I am a huge fan of both the original and the newest PHLster FLoodlight Concealment Holsters. As I’ve said in both of those reviews, I generally think that these holsters are well thought-out with clever design. In my particular case, the PHLster Floodlight family solves the biggest challenge I face as a left-handed shooter: the lack of holster selection. All versions of the Floodlight are pistol-agnostic, carry-optics friendly, ambidextrous and universal. (Concealment Floodlights v1 & v2 are both PHLster Enigma friendly too). Floodlight holsters are designed to index on your gun’s WML (Weapon Mounted Light). By owning a Surefire X-300 U or a Streamlight TRL WML and by having any gun with an accessory rail in the dustcover, I can carry that gun–be it concealed in the appendix position, or in the case of the OWB Floodlight, on a belt.
PHLster Floodlight OWB Overview
The PHLster Floodlight OWB has been out for a couple of years now and most closely resembles the original Floodlight in layout and style. Both holsters are perfectly symmetrical, ambidextrous and use similar hardware and bushing systems. Both are made from the same Kydex material, but the actual holster shells have different hole patterns and are not cross compatible at all. The holes found on the concealment version are obviously for belt clip or loops, while the OWB version has hole patterns compatible with the most popular OWB belt attachment systems and holster hangers. The OWB Floodlight ships standard with a Tek-Lok hanger already attached. These typically work great in a general purpose role and are compatible with a wide variety of 1.5-inch width belts. The OWB Floodlight also includes three separate and color coded bushing kits to fasten both holster shells together depending on the size and width of the end user’s specific handgun. The provided instructions are very clear and easy to follow along. In the case of the Canik SFx Rival-S pistol that I have been shooting, the medium width bushing kit worked just fine.
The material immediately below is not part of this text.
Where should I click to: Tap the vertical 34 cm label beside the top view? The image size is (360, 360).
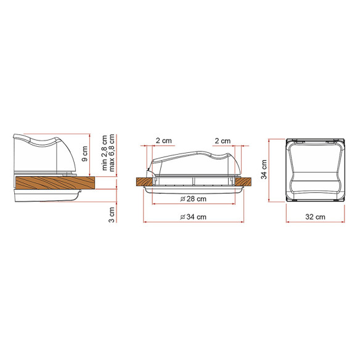[264, 171]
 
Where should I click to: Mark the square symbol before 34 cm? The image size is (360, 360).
[180, 217]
My Experiences With the Floodlight OWB
Since weapon mounted lights have been permitted in USPSA since 2021, my OWB Floodlight primarily serves as a competition holster. In my case, I attached it to a competition belt with a hanger that was compatible with the hole patterns on the OWB Floodlight, so I removed the Tek-Lok and set it aside.. (I do recommend using a thread locker when fastening the OWB Floodlight to any hanger or belt system). My retention is minimally set as there is no need for it to be snug at a match. In the context of USPSA matches, ranges are cold and guns are usually kept holstered and unloaded. In essence, competition holsters primarily hold guns in place and out of the way. When it is time to shoot, they ought to provide easy access for a fast draw.
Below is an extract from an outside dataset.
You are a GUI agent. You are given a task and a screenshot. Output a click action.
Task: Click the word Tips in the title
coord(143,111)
I’ve been using this holster for nearly two months now, and I’ve attended several USPSA matches, one Steel Challenge match and one live fire practice session. Otherwise, I’ve also been using it to practice and dry-fire at home with the IPSC targets set up in my backyard. Besides the Canik Rival-S, I’ve used it with following firearms: Staccato P Duo Aluminum, Glock 34, Glock 17, Beretta 92X Performance and CZ Shadow 2. Regardless of the handgun I shoot, I plan on working with this holster for the foreseeable future. If you’re running an all-out limited or open division racegun, I do not recommend this holster. The oversize controls might clash with the sides of the OWB Floodlight’s holster shell. And also, if you’re spending that kind of money, it’s probably worth to get the corresponding division-appropriate holster.
The OWB Floodlight is an ambidextrous general purpose range and shooting holster. It works great for USPSA style competition and I can see it working just fine in the majority of shooting courses that do not call for concealment or other specialized equipment. The hole patterns are compatible with the most popular holster hanger and belt attachment options out there too. These include the standard Tek-Lok, the popular Boss holster hangers, and the Safariland style QLS gear.
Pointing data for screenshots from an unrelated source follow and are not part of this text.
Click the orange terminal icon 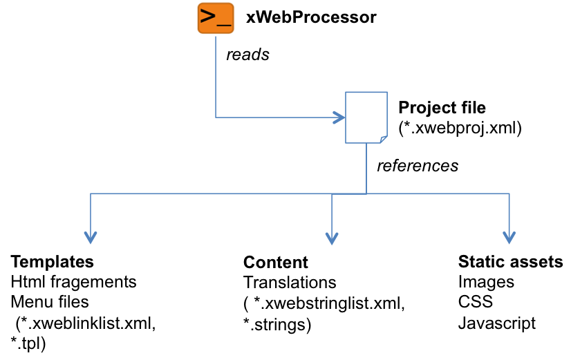point(214,18)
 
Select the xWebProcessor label point(311,17)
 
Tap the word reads point(247,55)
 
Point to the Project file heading point(442,108)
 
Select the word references point(417,166)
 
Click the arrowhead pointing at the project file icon point(339,117)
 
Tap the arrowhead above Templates point(90,238)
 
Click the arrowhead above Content point(332,238)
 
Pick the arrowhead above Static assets point(509,238)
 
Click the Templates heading point(53,263)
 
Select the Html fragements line point(74,282)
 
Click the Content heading point(275,263)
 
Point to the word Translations point(290,282)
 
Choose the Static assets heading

All Floodlights index on the body of the pistol mounted weapon light, and the retention concentrates on this smaller area only. Generally speaking none of the Floodlights have the same snug feel as other Kydex or polymer holsters which are engineered to “grab” onto the trigger guard area of a handgun. Nonetheless, retention can be adjusted to an extent. However, don’t expect your OWB Floodlight to work just like a Level 3 retention Safariland 6390 ALS duty holster. The OWB Floodlight lacks any of the additional retention features as found on such Safariland holsters. Its construction also differs, but then again so does the mission of either holster. The Safariland 6390 ALS is a duty-grade full retention full size bucket that a wearer can have and wrestle a suspect to the ground with. The OWB Floodlight is a general purpose belt holster designed for shooting at the range, classes or matches. If you already own a weapon light and shoot pistols with accessor rails, the OWB Floodlight is a great solution for a universal holster.